DS: We met at an interesting reading, where I think you were the only writer in the up-and-coming world writers showcase that wrote in English. That’s interesting to me for two reasons. Obviously you’re a little beyond up-and-coming in your Native Australia, but your appearance on that slate suggests you’re considered an international writer. What does that mean, if anything? Do you consider your poetry more international than Australian, more world literature than English-language?
JM: I myself couldn’t, or wouldn’t, use the designation ‘Native Australia’, both for the reason that I was born in South Africa – anyway, during Apartheid the word ‘native’ only applied to ‘black’ South Africans – and because the question of nativity or nativism in Australia, or, as they would say in one of its expressions there, ‘Aboriginality’, is profoundly vexed for ‘white’ Australians – the politics of which is too complicated to go into here. Though, I recently heard someone say that the Aboriginal people of an area around Sydney – and this may be true elsewhere, too – believed that the spirit of a child infected a mother-to-be in a particular place causing pregnancy. This is an intriguing conceptualization – which relates to your first question …
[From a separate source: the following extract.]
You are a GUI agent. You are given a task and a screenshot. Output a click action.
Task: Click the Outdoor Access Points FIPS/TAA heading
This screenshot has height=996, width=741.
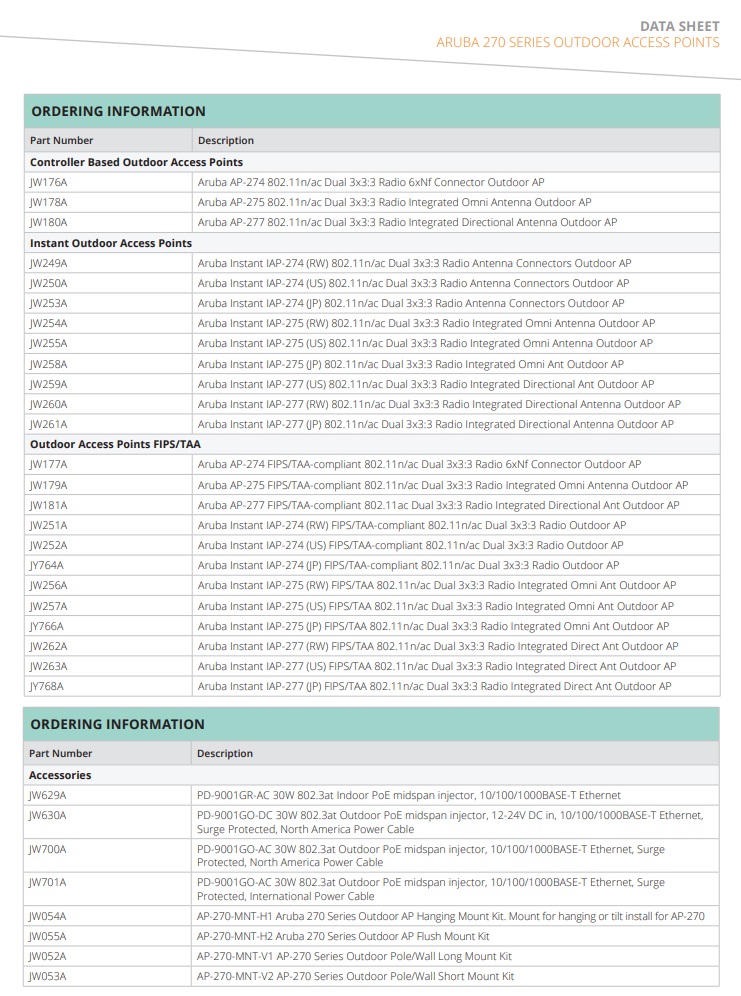pyautogui.click(x=115, y=444)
To go back to that aspect of your question, in that sense of ‘native’, of place, of birth, of origin, I, to a great extent, feel South African. In terms of my education about Nature, I feel Australian. And in terms of my education about Art and History, I feel European, perhaps even specifically Portuguese. While in a philosophic and spiritual sense I am close to ‘the East’, through my readings in Buddhist philosophy, which, of course, leads us back to that philosophical Superpower of India. Am I Indian as well?! Having said all that … I must answer that I regard my work as more International than Australian, more World Literature than English-language.
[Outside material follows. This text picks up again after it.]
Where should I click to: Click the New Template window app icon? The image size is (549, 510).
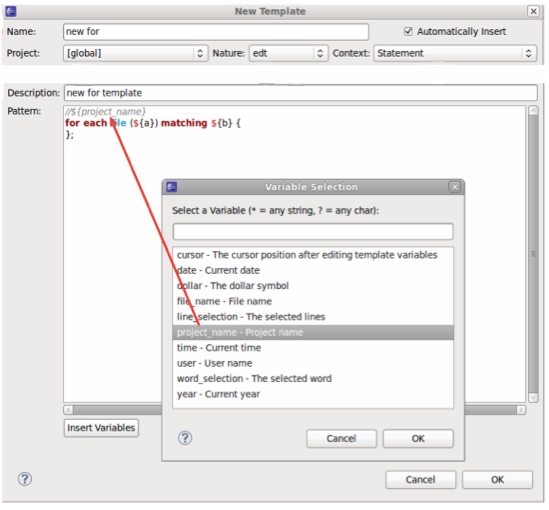pyautogui.click(x=11, y=12)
Yet … again there is contradiction, because I wouldn’t set up those polarities. Just as Buddhism might be seen as a reaction, almost a political reformation of Indian religion, of Hinduism – by allowing the believer the possibility of ‘jumping the queue’ of reincarnation by being able to achieve Realization in one lifetime – that in no way means that Japanese Buddhism is ‘Indian’. I feel all these possibilities as being able to manifest within one another, within me, under the understanding that meaning is circumstantial.
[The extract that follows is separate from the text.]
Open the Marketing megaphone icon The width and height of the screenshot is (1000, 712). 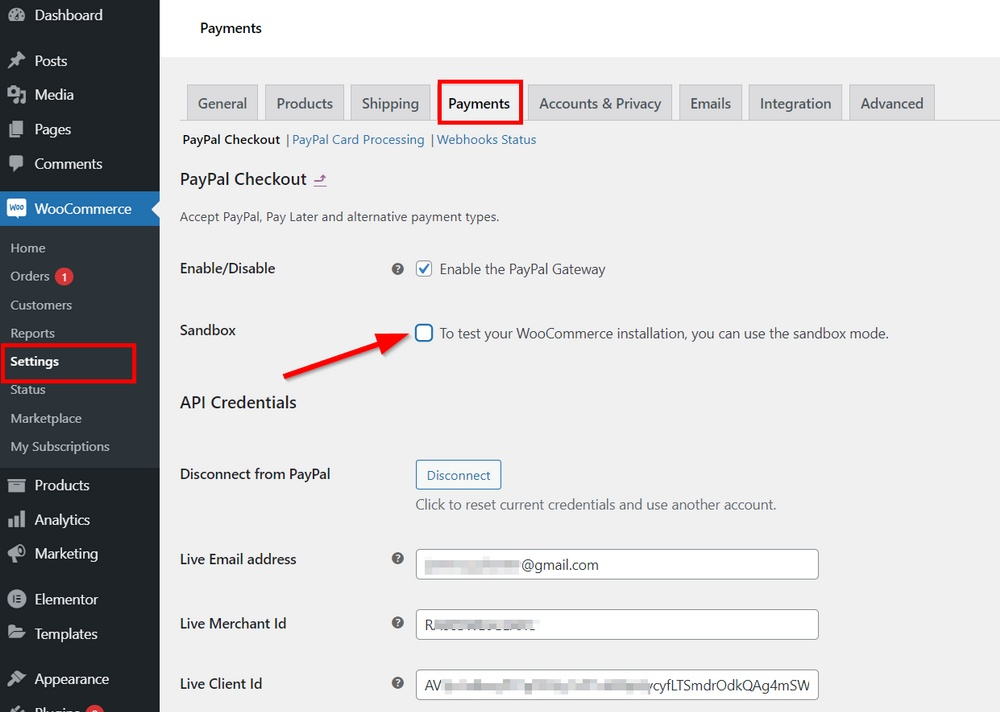tap(18, 554)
It is possible for me to read a poem in English about Australia, the import of which will not be properly clear to English speakers from elsewhere unless they know Australia, or even a particular part of the continent, its history and nuances of language. Does that mean I am only an Australian poet? This is a problem Anglophone post-colonial literary theorists and historians haven’t come to terms with very well. The US context is quite different in that it is vast and very active and – may I say – sometimes self-absorbed. So US literature has more or less not needed to reflect on the instability of contextual meaning in a language as apparently transparent as World English. I see that my work, if not regarded as a unified body or corpus, is – in a way – like the corpse of a holy man of the Middle Ages: fragmented, turned into worshiped and traded relics, ‘things’ in circulation in various places and languages.